The task → A word-for-word restatement of every record is required.

[Excerpts from a dataset]
== Segment start ==

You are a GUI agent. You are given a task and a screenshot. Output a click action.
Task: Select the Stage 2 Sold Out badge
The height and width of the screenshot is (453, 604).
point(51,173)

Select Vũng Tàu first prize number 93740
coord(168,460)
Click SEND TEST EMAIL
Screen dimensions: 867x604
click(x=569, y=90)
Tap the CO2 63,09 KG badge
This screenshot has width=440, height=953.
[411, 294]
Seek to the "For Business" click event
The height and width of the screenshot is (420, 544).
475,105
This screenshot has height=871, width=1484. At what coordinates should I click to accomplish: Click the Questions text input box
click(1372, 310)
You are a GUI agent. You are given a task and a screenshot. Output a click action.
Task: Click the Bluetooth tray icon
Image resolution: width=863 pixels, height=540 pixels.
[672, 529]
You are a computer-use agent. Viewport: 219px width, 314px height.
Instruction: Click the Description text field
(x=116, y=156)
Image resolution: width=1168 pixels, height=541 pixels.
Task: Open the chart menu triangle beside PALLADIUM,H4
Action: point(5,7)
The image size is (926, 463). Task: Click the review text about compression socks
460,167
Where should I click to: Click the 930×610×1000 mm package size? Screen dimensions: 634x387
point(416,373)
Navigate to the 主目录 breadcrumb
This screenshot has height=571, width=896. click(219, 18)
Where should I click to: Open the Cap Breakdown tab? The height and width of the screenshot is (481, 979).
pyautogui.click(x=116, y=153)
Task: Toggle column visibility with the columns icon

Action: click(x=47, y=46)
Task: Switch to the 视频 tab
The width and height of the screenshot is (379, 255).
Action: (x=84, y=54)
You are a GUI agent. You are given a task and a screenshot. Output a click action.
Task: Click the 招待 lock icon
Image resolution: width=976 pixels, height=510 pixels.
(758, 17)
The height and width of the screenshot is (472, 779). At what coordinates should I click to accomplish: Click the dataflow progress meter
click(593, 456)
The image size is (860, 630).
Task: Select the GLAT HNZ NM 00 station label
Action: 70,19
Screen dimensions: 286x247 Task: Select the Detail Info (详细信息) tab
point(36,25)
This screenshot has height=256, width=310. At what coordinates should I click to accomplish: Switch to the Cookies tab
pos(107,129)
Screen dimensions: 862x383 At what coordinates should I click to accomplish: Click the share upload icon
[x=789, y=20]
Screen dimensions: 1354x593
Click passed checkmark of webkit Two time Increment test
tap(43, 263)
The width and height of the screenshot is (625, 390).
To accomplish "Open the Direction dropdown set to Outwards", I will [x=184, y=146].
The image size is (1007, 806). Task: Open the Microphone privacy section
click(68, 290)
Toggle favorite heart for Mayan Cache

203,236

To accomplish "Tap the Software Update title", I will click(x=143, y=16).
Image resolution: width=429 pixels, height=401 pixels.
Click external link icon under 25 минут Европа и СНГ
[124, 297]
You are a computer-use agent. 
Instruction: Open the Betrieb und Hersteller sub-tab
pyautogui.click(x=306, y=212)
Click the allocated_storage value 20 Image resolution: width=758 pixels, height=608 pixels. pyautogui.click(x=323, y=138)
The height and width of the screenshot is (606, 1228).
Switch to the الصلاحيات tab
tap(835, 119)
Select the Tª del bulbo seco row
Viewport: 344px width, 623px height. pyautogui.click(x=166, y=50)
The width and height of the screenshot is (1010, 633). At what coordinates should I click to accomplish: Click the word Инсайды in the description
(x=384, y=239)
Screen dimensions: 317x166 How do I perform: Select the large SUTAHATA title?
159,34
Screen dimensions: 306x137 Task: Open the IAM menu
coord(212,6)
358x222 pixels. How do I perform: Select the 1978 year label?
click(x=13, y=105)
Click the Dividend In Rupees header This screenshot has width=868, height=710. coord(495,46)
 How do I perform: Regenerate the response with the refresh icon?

== Segment end ==

Problem solution →
You are a GUI agent. You are given a task and a screenshot. Output a click action.
Task: Select the Stage 2 Sold Out badge
The height and width of the screenshot is (453, 604).
point(51,173)

Select Vũng Tàu first prize number 93740
coord(168,460)
Click SEND TEST EMAIL
Screen dimensions: 867x604
click(x=569, y=90)
Tap the CO2 63,09 KG badge
This screenshot has width=440, height=953.
[411, 294]
Seek to the "For Business" click event
The height and width of the screenshot is (420, 544).
475,105
This screenshot has height=871, width=1484. At what coordinates should I click to accomplish: Click the Questions text input box
click(1372, 310)
You are a GUI agent. You are given a task and a screenshot. Output a click action.
Task: Click the Bluetooth tray icon
Image resolution: width=863 pixels, height=540 pixels.
[672, 529]
You are a computer-use agent. Viewport: 219px width, 314px height.
Instruction: Click the Description text field
(x=116, y=156)
Image resolution: width=1168 pixels, height=541 pixels.
Task: Open the chart menu triangle beside PALLADIUM,H4
Action: point(5,7)
The image size is (926, 463). Task: Click the review text about compression socks
460,167
Where should I click to: Click the 930×610×1000 mm package size? Screen dimensions: 634x387
point(416,373)
Navigate to the 主目录 breadcrumb
This screenshot has height=571, width=896. click(219, 18)
Where should I click to: Open the Cap Breakdown tab? The height and width of the screenshot is (481, 979).
pyautogui.click(x=116, y=153)
Task: Toggle column visibility with the columns icon

Action: click(x=47, y=46)
Task: Switch to the 视频 tab
The width and height of the screenshot is (379, 255).
Action: (x=84, y=54)
You are a GUI agent. You are given a task and a screenshot. Output a click action.
Task: Click the 招待 lock icon
Image resolution: width=976 pixels, height=510 pixels.
(758, 17)
The height and width of the screenshot is (472, 779). At what coordinates should I click to accomplish: Click the dataflow progress meter
click(593, 456)
The image size is (860, 630).
Task: Select the GLAT HNZ NM 00 station label
Action: 70,19
Screen dimensions: 286x247 Task: Select the Detail Info (详细信息) tab
point(36,25)
This screenshot has height=256, width=310. At what coordinates should I click to accomplish: Switch to the Cookies tab
pos(107,129)
Screen dimensions: 862x383 At what coordinates should I click to accomplish: Click the share upload icon
[x=789, y=20]
Screen dimensions: 1354x593
Click passed checkmark of webkit Two time Increment test
tap(43, 263)
The width and height of the screenshot is (625, 390).
To accomplish "Open the Direction dropdown set to Outwards", I will [x=184, y=146].
The image size is (1007, 806). Task: Open the Microphone privacy section
click(68, 290)
Toggle favorite heart for Mayan Cache

203,236

To accomplish "Tap the Software Update title", I will click(x=143, y=16).
Image resolution: width=429 pixels, height=401 pixels.
Click external link icon under 25 минут Европа и СНГ
[124, 297]
You are a computer-use agent. 
Instruction: Open the Betrieb und Hersteller sub-tab
pyautogui.click(x=306, y=212)
Click the allocated_storage value 20 Image resolution: width=758 pixels, height=608 pixels. pyautogui.click(x=323, y=138)
The height and width of the screenshot is (606, 1228).
Switch to the الصلاحيات tab
tap(835, 119)
Select the Tª del bulbo seco row
Viewport: 344px width, 623px height. pyautogui.click(x=166, y=50)
The width and height of the screenshot is (1010, 633). At what coordinates should I click to accomplish: Click the word Инсайды in the description
(x=384, y=239)
Screen dimensions: 317x166 How do I perform: Select the large SUTAHATA title?
159,34
Screen dimensions: 306x137 Task: Open the IAM menu
coord(212,6)
358x222 pixels. How do I perform: Select the 1978 year label?
click(x=13, y=105)
Click the Dividend In Rupees header This screenshot has width=868, height=710. coord(495,46)
 How do I perform: Regenerate the response with the refresh icon?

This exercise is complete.